In an $LCR$ circuit, capacitance is changed from $C$ to $2C$. For the resonant frequency to remain unchanged, the inductance should be changed from $L$ to :
A. $4L$
B. $\dfrac{L}{2}$
C. $2L$
D. $\dfrac{L}{4}$

Answer 1

a LCR circuit is an electronic circuit which is a combination of capacitor, inductor and resistor which are either connected in series or in parallel.

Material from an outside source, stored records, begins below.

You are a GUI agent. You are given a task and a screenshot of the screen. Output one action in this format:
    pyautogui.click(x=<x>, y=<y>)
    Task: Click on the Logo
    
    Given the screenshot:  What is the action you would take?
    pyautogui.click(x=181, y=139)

For the resonance condition inductive reactance becomes equal to capacitive reactance.

Formula used:
$X_L = X_C$
Where $X_L$= inductive reactance and $X_C$=capacitive reactance.

Complete step by step answer:
The resonance of a series LCR circuit occurs when the inductive and capacitive reactance are equal in magnitude but cancel each other because they are 180 degrees apart in phase. In resonance condition a circuit acts as a pure resistive circuit and has maximum current in it.
In LCR circuit, the impedance is given by:
${Z^2} = {R^2} + {\left( {X_L - X_C} \right)^2}$
where $R$ is resistance, $X_L$=​ inductive reactance and $X_C$=capacitive reactance.

At Resonance in LCR circuit,
$X_L = X_C$
$\Rightarrow \omega L = \dfrac{1}{{\omega C}}$
$\Rightarrow {\omega ^2} = \dfrac{1}{{LC}}$
$\Rightarrow \omega = \dfrac{1}{{\sqrt {LC} }}$
In the resonance condition the frequency remains unchanged. Hence $\sqrt {LC}$=constant. It means that even $LC$ is constant. Hence we can write that :
${L_1}{C_1} = {L_2}{C_2}$
Where $L_2$ is inductance initially and $L_2$ is final inductance.
We know that here ${C_1} = C$ and ${C_2} = 2C$ let us now substitute these values, we get:
${L_1}C = {L_2}2C$
$\Rightarrow {L_2} = \dfrac{{{L_1}C}}{{2C}}$
$\therefore {L_2} = \dfrac{{{L_1}}}{2}$

Hence the correct answer is option B.

Note: depending on the values of the reactance the behavior of the circuit changes, like: If $X_L > X_C$ the circuit is inductive in nature, if $X_L < X_C$, the circuit behaves like a capacitive circuit and if $X_L = X_C$. Also note that $X_L = \omega L$ and not $X_L = \dfrac{1}{{\omega L}}$ whereas $X_C = \dfrac{1}{{\omega C}}$ and not $X_C = \omega C$.